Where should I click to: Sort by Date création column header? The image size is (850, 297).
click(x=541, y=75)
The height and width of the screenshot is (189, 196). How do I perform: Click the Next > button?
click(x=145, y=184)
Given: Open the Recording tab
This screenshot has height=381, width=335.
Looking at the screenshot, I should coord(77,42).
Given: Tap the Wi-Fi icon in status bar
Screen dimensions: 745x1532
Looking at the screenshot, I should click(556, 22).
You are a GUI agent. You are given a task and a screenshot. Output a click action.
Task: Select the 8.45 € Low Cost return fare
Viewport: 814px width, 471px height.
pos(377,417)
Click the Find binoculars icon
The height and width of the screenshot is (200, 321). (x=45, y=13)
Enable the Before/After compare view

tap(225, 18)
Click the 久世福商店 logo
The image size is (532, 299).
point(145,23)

• • •

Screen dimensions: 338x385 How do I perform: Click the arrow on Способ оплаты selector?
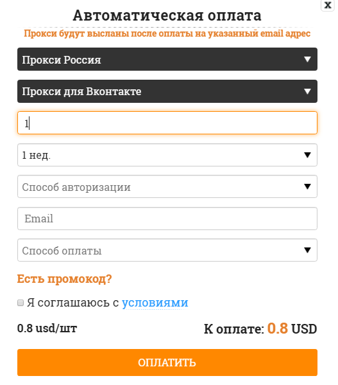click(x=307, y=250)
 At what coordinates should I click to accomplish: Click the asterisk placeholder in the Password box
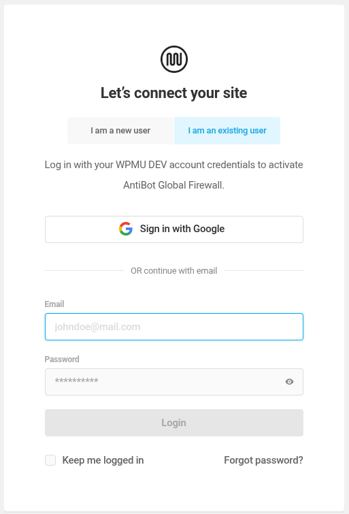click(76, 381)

• • •

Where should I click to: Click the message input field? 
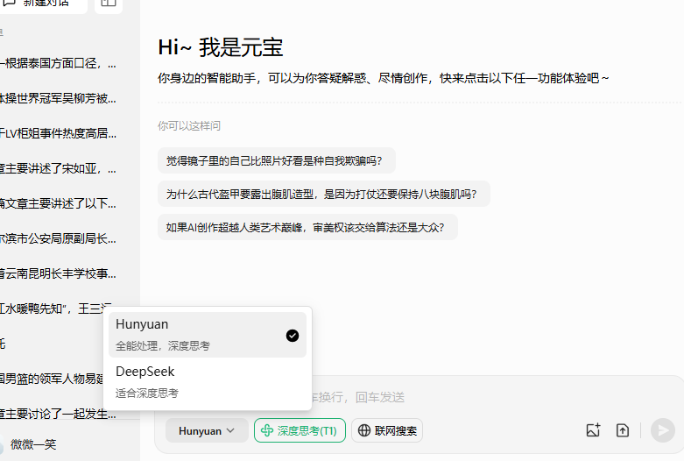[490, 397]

• • •

Aim of the exercise — Everything above from the line containing "Given: Open the Recording tab" down to the line containing "Task: Select the 8.45 € Low Cost return fare" is to be transcribed exactly, with both of those lines included and nothing else added.

Response below —
Given: Open the Recording tab
This screenshot has height=381, width=335.
Looking at the screenshot, I should coord(77,42).
Given: Tap the Wi-Fi icon in status bar
Screen dimensions: 745x1532
Looking at the screenshot, I should click(556, 22).
You are a GUI agent. You are given a task and a screenshot. Output a click action.
Task: Select the 8.45 € Low Cost return fare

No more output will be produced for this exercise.